Gli anni ’50 e la scoperta dell’NFG
Finita la guerra, torna a Torino e, riprende gli studi accademici. Dagli anni ’50 in poi, gira le università statunitensi, per continuare le ricerche e, per collaborare con numerosi luminari delle scienze mediche. Contemporaneamente, anche in Italia, partecipa a progetti con diversi istituti e centri di ricerca. Nel 1954 scopre l’NFG (Nerve Growth Factor), una proteina essenziale nella crescita e differenziazione delle cellule nervose sensoriali e simpatiche che, dopo trent’anni di studi, le varrà il premio Nobel per la medicina la cui somma in denaro verrà in parte devoluta alla comunità ebraica di Roma.
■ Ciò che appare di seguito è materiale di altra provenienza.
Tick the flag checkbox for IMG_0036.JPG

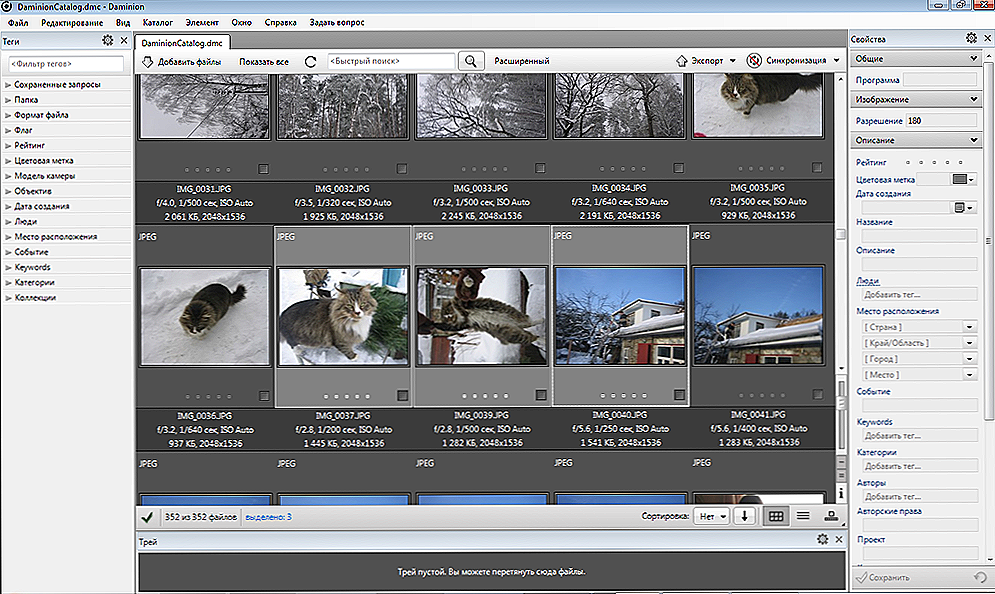pos(263,395)
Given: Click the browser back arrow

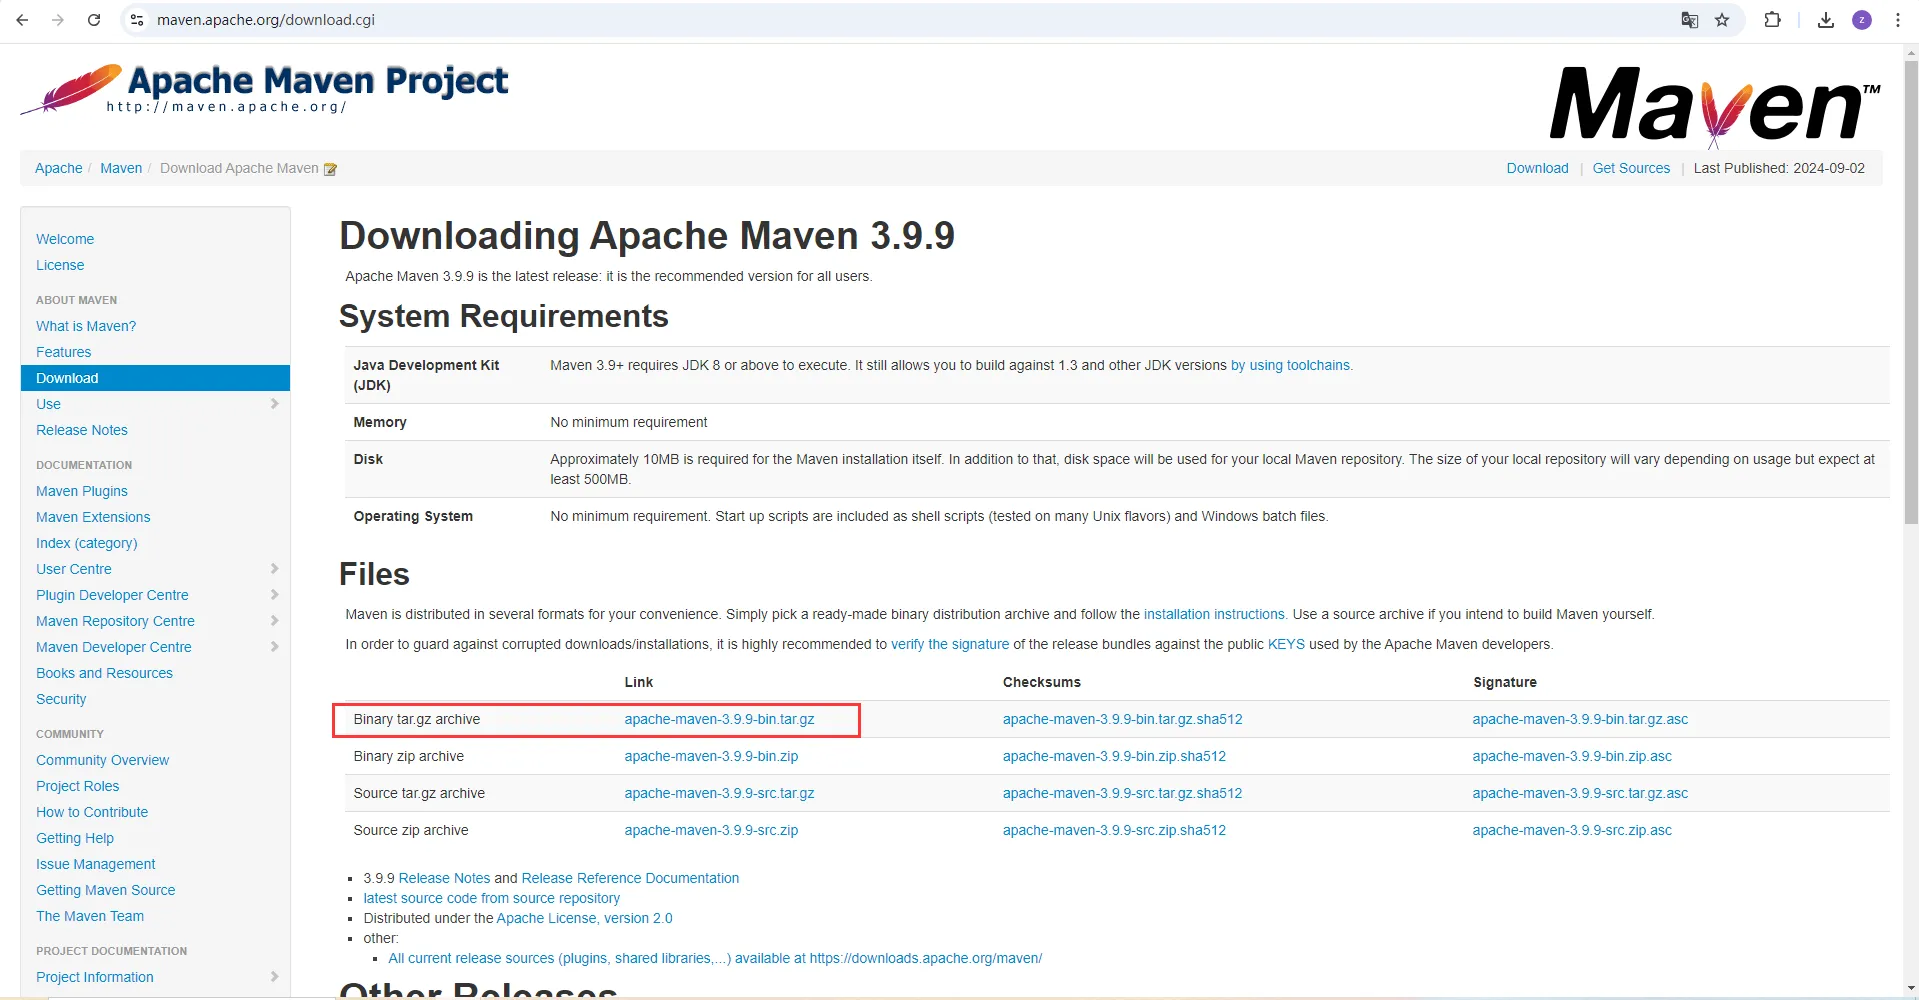Looking at the screenshot, I should pyautogui.click(x=22, y=20).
Incarichi importanti, dal 1983 in poi
Nel 1983 ricopre la carica di presidente dell’Associazione Italiana Sclerosi Multipla. Nel 1987, il presidente statunitense, Donald Reagan, le conferisce il più alto riconoscimento del mondo scientifico americano: il National Medal of Science. Dal 1989, al 1995, collabora e lavora con diversi istituti italiani diventando anche presidente dell’Istituto di Enciclopedia Italiana. Nel 1992, pone le basi per la nascita, con la sorella gemella Paola, della Fondazione Rita Levi Montalcini con lo scopo di favorire il diritto allo studio delle giovani donne nei paesi africani.
E dal 1999 in poi…
Nel 1999 diventa ambasciatrice del FAO, l’organizzazione mondiale dell’alimentazione, e agricoltura, che lancia una campagna contro la fame nel mondo. A novant’anni rimane cieca a causa di una maculopatia degenerativa, ma non ha mai smesso di portare avanti le sue ricerche, e i suoi valori, fondando nel 2001 l’Istituto Europeo di Ricerca sul Cervello (Fondazione EBRI). Nello stesso anno viene nominata senatrice a vita. Muore nel 2012 all’età di 103 anni dedicandosi fino all’ultimo al suo credo. “Ho perso un po’ la vista, molto l’udito. Alle conferenze non vedo le proiezioni e non sento bene, ma penso più adesso di quando avevo vent’anni. Il corpo faccia quello che vuole. Io non sono il corpo: io sono la mente”.
Una donna che è colonna portante della civiltà umana
Quella di Rita Levi Montalcini è una storia vissuta con forza e senza timore, la storia di una donna che è colonna portante della civiltà umana, un modello di vita da seguire per quelle sue idee assolutamente rivoluzionarie in un’epoca in cui non vi era parità di genere. Con il suo impegno sociale, incarna perfettamente il concetto di noblesse oblige, secondo cui al prestigio e alla ricchezza si affiancano le responsabilità nei confronti dei più deboli.
La nobiltà dipende dall’animo umano
Lei più di chiunque altro ha dimostrato ampiamente quanto la nobiltà non dipenda da un titolo onorifico o dalla ricchezza, ma dal profondo dell’animo umano e dalla determinazione di portare avanti le proprie idee. “Rare sono le persone che usano la mente, poche coloro che usano il cuore e uniche coloro che usano entrambi.”